Edan had to convince her. Gavin had told Feanna of Rogan’s bastard daughter, and if she was intent on making mischief, it was a likely place to start. “It’s impossible to know what’s in her heart or what lies she could dream up to strike at yours. She makes no secret of the fact that she was very fond of Rogan. Perhaps she’ll claim there was more to her relationship with him than you knew. Let me be the one to take the first blow. If she’s her usual pleasant self, I’ll let you know, and then you can approach her more comfortably and confidently.”

Liera eyed him thoughtfully. “All right, Lord Edan. I suppose that will do.”

 

Chapter 7

 

 
 

Gavin approached the water’s edge, hoping to hell this would work. Fixing the wellspring would prevent the people of Ambryce—and the residents of towns and cities downstream—from becoming like Feanna. Removing the crystal would also avoid any potential obsession like the one that drove Sevae to commit the atrocities he had. Once this task was done, he could focus his efforts on fixing his wife and the people who’d drunk the wellspring water.

“Show me the crystal again,” he told the Guardians. Again, the image of Nal Disi appeared in his mind.

“It is lodged between two rocks on the west side of the wellspring,” they said. “It must be pulled from directly above.”

“How far down?”

“Roughly seventeen meters.”

That figure meant nothing to Gavin. He’d never heard of a meter. “Can you say in feet?”

“Using the average length of your stride, that is approximately nineteen paces.”

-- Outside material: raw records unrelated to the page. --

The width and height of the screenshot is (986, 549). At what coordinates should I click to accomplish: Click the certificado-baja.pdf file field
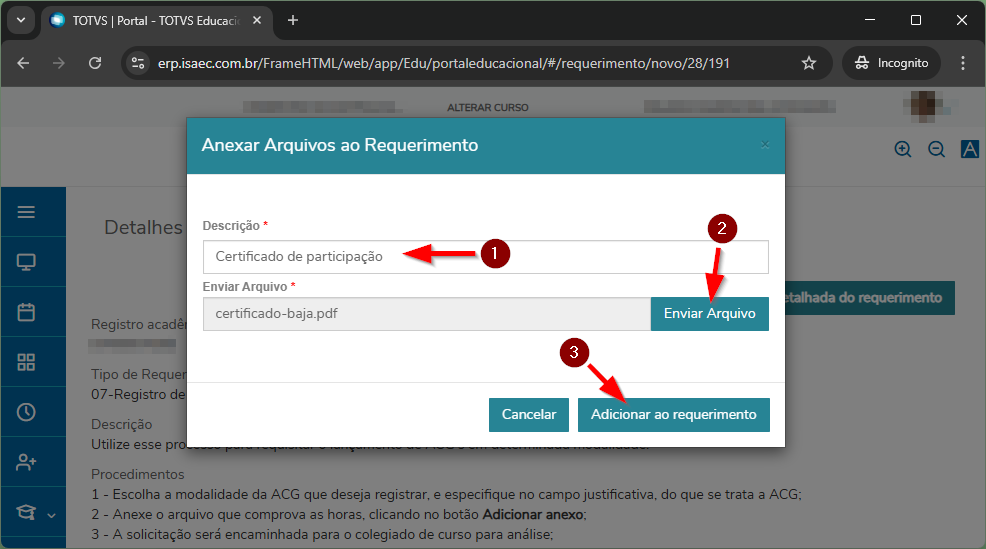pos(426,314)
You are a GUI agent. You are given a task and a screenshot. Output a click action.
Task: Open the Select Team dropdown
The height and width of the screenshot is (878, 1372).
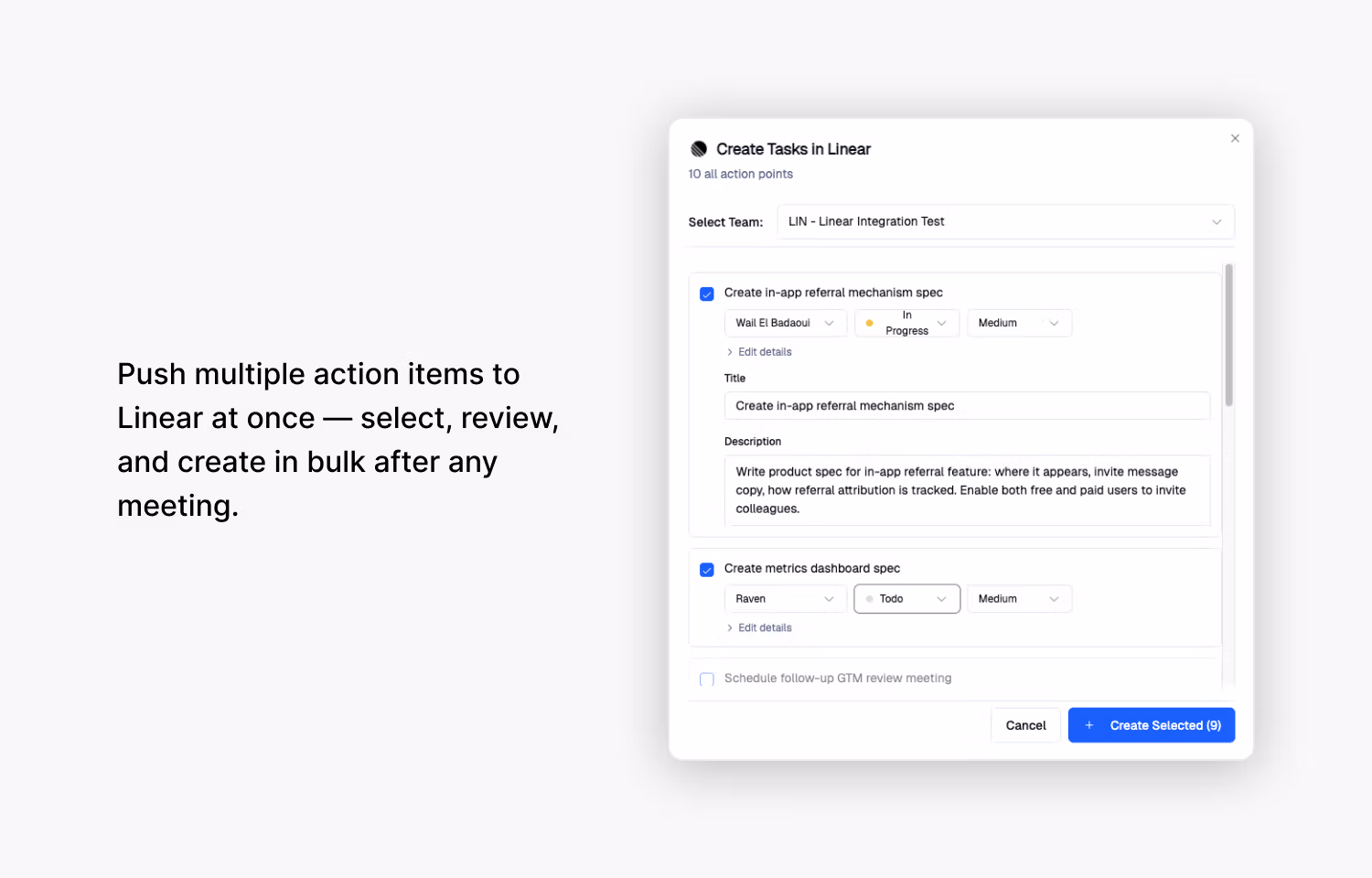click(x=1006, y=221)
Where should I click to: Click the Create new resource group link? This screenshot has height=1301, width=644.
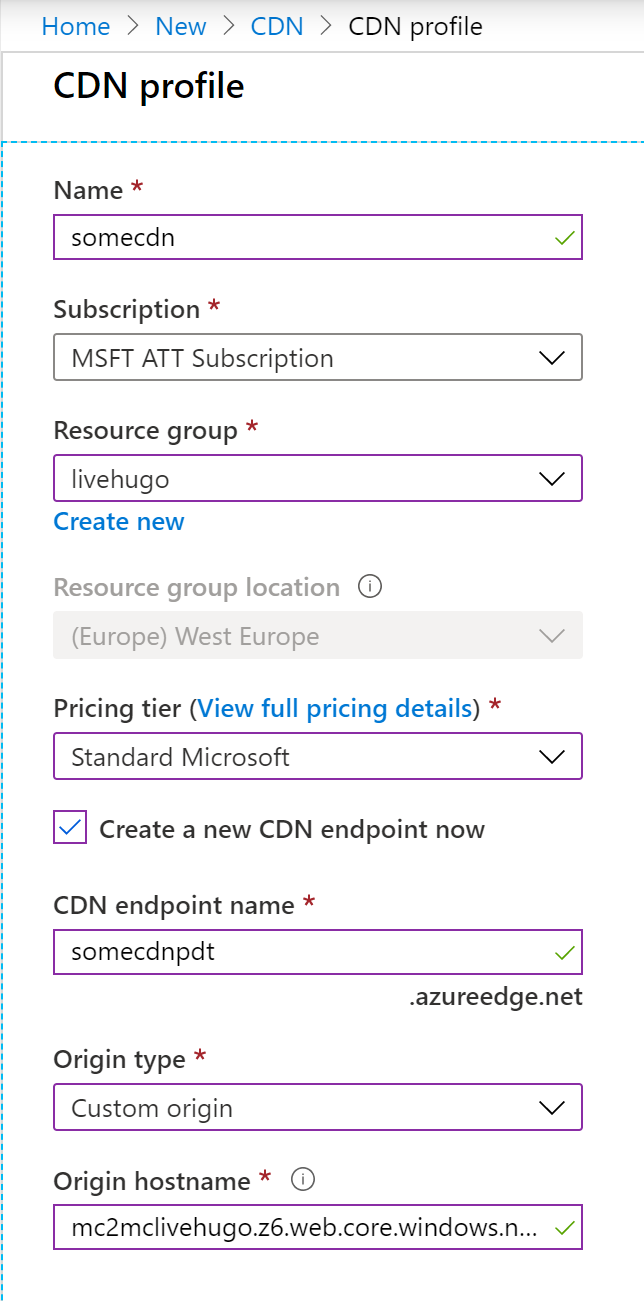[x=119, y=522]
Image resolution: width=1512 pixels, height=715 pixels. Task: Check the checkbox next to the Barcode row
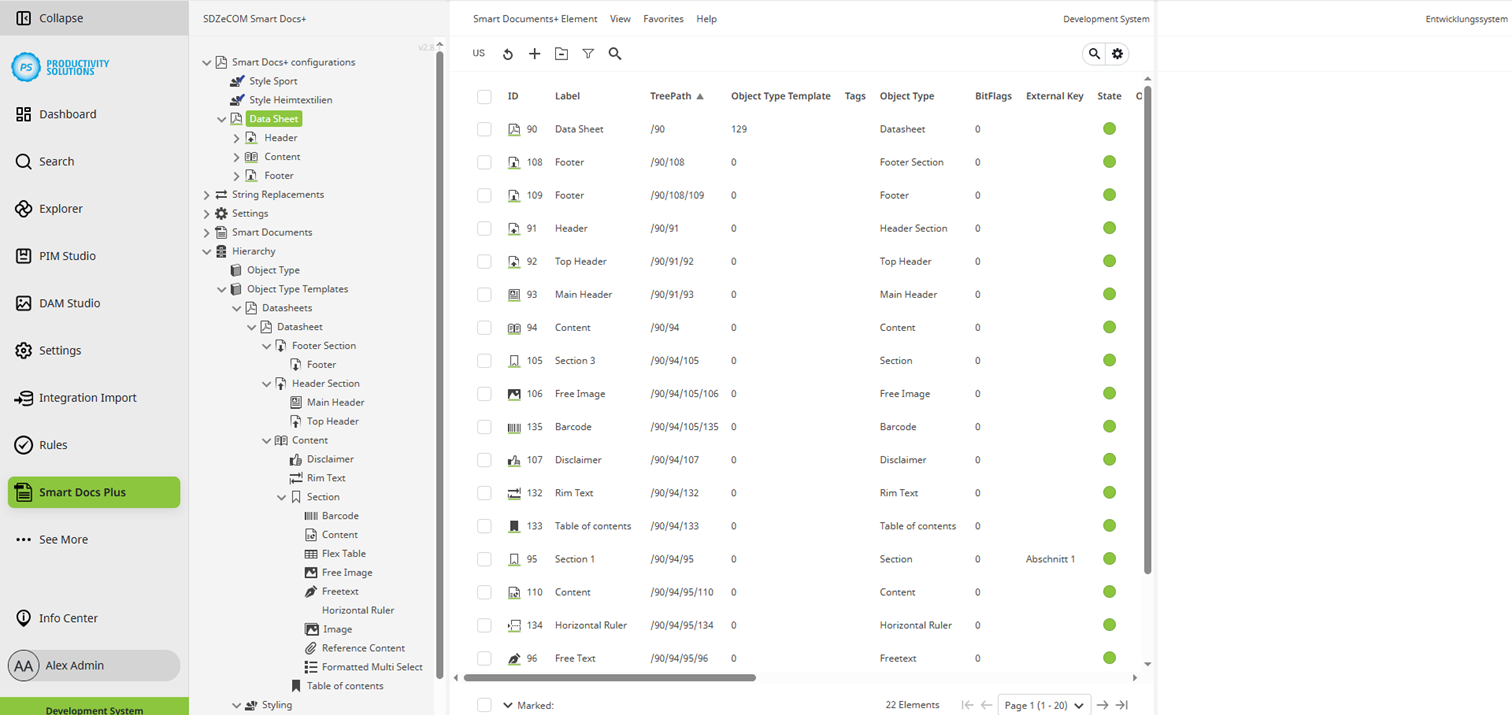pyautogui.click(x=484, y=426)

Briefly, Gavin wondered how they knew that. He identified a rock at his feet, measured off twenty paces and judged the distance from his starting point. “Awright, I got it.” He went around the wellspring’s perimeter to the western edge and climbed carefully onto the rocks. On his right was a long drop to the rubble below. Ahead was the eagle-shaped boulder he’d spotted on the way up, and on the right, the cloudy, blue-green water.

“Gavin, no,” Daia said. “What are you doing? Can’t you pull it from this side?”

“It’s trapped between two rocks over here. I got to get above it and pull it straight up.”

“Be careful!” Daia said, holding her arms out instinctively as if she could steady him from where she was standing.

“Don’t worry. I’m not much for falling.” He stepped carefully from one boulder to the next, neither wanting to plummet to his death nor get a soaking, though if he lost his balance, getting wet would be his preference. He reached the eagle rock and braced his arse against it, his feet spread wide. He leaned his torso over the water and stretched one hand out. “About here?”

“That is near enough,” the Guardians answered.

Daia’s blue-white, egg-shaped haze hovered nearby with its unique, orange tendril in the center, a conduit with which he could access his full potential for power. He reached for it with his own haze, and she grasped it and fed his magic.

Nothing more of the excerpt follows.